EXERCISE PROMPT
Would you copy out each line of the records below that includes the word "will"?

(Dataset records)
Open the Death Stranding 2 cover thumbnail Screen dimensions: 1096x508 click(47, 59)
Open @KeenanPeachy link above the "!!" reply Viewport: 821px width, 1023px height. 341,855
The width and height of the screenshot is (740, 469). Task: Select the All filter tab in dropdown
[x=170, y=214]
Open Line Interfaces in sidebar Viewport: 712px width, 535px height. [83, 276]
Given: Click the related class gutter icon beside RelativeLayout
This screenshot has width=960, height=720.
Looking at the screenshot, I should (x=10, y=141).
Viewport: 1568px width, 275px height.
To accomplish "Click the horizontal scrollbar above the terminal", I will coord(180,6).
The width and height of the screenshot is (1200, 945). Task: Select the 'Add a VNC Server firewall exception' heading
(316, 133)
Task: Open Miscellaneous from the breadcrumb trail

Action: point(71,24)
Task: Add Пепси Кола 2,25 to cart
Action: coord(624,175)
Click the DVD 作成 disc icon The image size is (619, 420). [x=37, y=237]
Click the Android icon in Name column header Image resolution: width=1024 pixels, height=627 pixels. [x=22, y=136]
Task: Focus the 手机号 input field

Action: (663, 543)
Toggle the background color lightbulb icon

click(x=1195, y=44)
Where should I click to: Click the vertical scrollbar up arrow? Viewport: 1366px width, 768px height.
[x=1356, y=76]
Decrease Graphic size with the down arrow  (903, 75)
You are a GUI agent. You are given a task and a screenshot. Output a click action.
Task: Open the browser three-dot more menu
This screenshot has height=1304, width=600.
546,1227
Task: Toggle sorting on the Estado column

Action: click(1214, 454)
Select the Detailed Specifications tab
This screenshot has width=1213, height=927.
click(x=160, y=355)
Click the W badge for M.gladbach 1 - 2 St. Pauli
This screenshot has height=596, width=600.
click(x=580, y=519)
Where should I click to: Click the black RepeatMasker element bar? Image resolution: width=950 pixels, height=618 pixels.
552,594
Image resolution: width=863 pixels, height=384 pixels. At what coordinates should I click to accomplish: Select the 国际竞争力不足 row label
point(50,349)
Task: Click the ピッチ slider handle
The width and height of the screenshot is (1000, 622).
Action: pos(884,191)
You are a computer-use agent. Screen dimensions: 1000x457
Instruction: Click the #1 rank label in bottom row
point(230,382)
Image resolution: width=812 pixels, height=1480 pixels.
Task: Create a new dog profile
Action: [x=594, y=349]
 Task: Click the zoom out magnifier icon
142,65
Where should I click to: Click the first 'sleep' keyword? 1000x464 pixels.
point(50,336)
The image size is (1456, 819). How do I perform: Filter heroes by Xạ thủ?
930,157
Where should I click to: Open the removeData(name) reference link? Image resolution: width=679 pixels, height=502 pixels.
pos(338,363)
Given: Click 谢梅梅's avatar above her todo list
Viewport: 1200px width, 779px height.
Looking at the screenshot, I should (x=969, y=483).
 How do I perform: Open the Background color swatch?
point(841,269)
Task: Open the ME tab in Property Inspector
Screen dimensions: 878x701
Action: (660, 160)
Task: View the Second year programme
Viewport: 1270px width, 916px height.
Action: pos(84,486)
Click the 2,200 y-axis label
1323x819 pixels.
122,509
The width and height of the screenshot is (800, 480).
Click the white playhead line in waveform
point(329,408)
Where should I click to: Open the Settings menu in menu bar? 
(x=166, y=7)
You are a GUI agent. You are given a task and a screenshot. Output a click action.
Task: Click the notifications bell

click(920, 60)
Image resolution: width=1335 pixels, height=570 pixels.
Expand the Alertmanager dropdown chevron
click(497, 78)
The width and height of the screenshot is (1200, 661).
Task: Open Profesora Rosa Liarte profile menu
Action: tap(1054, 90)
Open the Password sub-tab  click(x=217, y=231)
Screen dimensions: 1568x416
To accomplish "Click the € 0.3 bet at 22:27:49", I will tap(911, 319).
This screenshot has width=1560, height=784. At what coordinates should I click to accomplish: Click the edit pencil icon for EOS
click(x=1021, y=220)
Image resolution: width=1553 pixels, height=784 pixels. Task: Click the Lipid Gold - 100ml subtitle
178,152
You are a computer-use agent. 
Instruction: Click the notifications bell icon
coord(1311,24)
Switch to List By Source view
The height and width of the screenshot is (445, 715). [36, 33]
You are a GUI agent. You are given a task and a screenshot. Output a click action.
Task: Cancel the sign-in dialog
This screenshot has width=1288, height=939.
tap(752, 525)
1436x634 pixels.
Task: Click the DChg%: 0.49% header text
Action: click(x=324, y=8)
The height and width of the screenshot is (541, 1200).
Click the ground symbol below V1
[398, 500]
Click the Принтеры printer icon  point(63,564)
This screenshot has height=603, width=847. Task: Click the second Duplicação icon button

ANSWER
To accomplish "Click the horizontal scrollbar above the terminal", I will coord(180,6).
To accomplish "Click the € 0.3 bet at 22:27:49", I will tap(911, 319).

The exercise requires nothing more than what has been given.